→ **BRIEF**
A word-for-word transcription of the records is required.

→ **MATERIAL SHOWN**
▼▼▼

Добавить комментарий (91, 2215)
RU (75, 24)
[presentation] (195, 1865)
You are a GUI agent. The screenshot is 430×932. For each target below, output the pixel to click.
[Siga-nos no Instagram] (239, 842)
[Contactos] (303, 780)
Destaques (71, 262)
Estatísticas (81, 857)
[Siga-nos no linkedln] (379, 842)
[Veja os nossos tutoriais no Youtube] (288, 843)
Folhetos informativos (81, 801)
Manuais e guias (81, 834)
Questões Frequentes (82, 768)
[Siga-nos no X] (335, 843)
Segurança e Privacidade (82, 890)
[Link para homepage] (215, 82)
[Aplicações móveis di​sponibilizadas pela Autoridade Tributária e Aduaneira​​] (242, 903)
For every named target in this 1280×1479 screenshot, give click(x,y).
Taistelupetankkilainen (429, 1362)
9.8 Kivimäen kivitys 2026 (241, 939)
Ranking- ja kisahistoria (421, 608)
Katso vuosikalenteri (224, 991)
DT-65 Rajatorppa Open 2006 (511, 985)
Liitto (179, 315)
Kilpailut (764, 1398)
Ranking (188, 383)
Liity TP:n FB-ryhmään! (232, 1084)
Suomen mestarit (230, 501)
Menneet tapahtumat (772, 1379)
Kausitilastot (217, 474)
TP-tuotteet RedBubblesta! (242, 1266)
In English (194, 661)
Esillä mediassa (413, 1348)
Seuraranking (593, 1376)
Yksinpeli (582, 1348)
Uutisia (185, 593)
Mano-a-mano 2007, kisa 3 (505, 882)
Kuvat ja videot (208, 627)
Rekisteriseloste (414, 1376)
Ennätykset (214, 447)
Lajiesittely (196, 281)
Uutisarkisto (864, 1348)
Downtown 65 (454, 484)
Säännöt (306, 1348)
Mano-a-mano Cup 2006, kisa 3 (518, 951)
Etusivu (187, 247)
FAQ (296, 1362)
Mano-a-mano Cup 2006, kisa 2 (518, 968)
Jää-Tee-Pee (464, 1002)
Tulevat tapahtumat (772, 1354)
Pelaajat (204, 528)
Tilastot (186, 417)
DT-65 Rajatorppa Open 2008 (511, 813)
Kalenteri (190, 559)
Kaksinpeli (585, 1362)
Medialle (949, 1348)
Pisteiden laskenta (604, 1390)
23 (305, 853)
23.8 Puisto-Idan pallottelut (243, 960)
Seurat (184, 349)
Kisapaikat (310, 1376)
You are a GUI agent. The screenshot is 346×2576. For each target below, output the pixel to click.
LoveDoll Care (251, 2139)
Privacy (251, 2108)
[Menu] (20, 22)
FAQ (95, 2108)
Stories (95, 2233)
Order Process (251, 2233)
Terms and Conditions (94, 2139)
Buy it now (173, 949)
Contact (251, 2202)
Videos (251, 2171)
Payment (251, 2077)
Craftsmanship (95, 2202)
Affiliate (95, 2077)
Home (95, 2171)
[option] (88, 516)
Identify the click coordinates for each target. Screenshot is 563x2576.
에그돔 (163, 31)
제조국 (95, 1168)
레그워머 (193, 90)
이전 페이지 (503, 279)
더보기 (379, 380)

▲▲▲

→ **YOUR RESPONSE**
Добавить комментарий (91, 2215)
RU (75, 24)
[presentation] (195, 1865)
You are a GUI agent. The screenshot is 430×932. For each target below, output the pixel to click.
[Siga-nos no Instagram] (239, 842)
[Contactos] (303, 780)
Destaques (71, 262)
Estatísticas (81, 857)
[Siga-nos no linkedln] (379, 842)
[Veja os nossos tutoriais no Youtube] (288, 843)
Folhetos informativos (81, 801)
Manuais e guias (81, 834)
Questões Frequentes (82, 768)
[Siga-nos no X] (335, 843)
Segurança e Privacidade (82, 890)
[Link para homepage] (215, 82)
[Aplicações móveis di​sponibilizadas pela Autoridade Tributária e Aduaneira​​] (242, 903)
For every named target in this 1280×1479 screenshot, give click(x,y).
Taistelupetankkilainen (429, 1362)
9.8 Kivimäen kivitys 2026 (241, 939)
Ranking- ja kisahistoria (421, 608)
Katso vuosikalenteri (224, 991)
DT-65 Rajatorppa Open 2006 (511, 985)
Liitto (179, 315)
Kilpailut (764, 1398)
Ranking (188, 383)
Liity TP:n FB-ryhmään! (232, 1084)
Suomen mestarit (230, 501)
Menneet tapahtumat (772, 1379)
Kausitilastot (217, 474)
TP-tuotteet RedBubblesta! (242, 1266)
In English (194, 661)
Esillä mediassa (413, 1348)
Seuraranking (593, 1376)
Yksinpeli (582, 1348)
Uutisia (185, 593)
Mano-a-mano 2007, kisa 3 (505, 882)
Kuvat ja videot (208, 627)
Rekisteriseloste (414, 1376)
Ennätykset (214, 447)
Lajiesittely (196, 281)
Uutisarkisto (864, 1348)
Downtown 65 (454, 484)
Säännöt (306, 1348)
Mano-a-mano Cup 2006, kisa 3 (518, 951)
Etusivu (187, 247)
FAQ (296, 1362)
Mano-a-mano Cup 2006, kisa 2 (518, 968)
Jää-Tee-Pee (464, 1002)
Tulevat tapahtumat (772, 1354)
Pelaajat (204, 528)
Tilastot (186, 417)
DT-65 Rajatorppa Open 2008 (511, 813)
Kalenteri (190, 559)
Kaksinpeli (585, 1362)
Medialle (949, 1348)
Pisteiden laskenta (604, 1390)
23 (305, 853)
23.8 Puisto-Idan pallottelut (243, 960)
Seurat (184, 349)
Kisapaikat (310, 1376)
You are a GUI agent. The screenshot is 346×2576. For each target below, output the pixel to click.
LoveDoll Care (251, 2139)
Privacy (251, 2108)
[Menu] (20, 22)
FAQ (95, 2108)
Stories (95, 2233)
Order Process (251, 2233)
Terms and Conditions (94, 2139)
Buy it now (173, 949)
Contact (251, 2202)
Videos (251, 2171)
Payment (251, 2077)
Craftsmanship (95, 2202)
Affiliate (95, 2077)
Home (95, 2171)
[option] (88, 516)
Identify the click coordinates for each target. Screenshot is 563x2576.
에그돔 (163, 31)
제조국 (95, 1168)
레그워머 (193, 90)
이전 페이지 (503, 279)
더보기 (379, 380)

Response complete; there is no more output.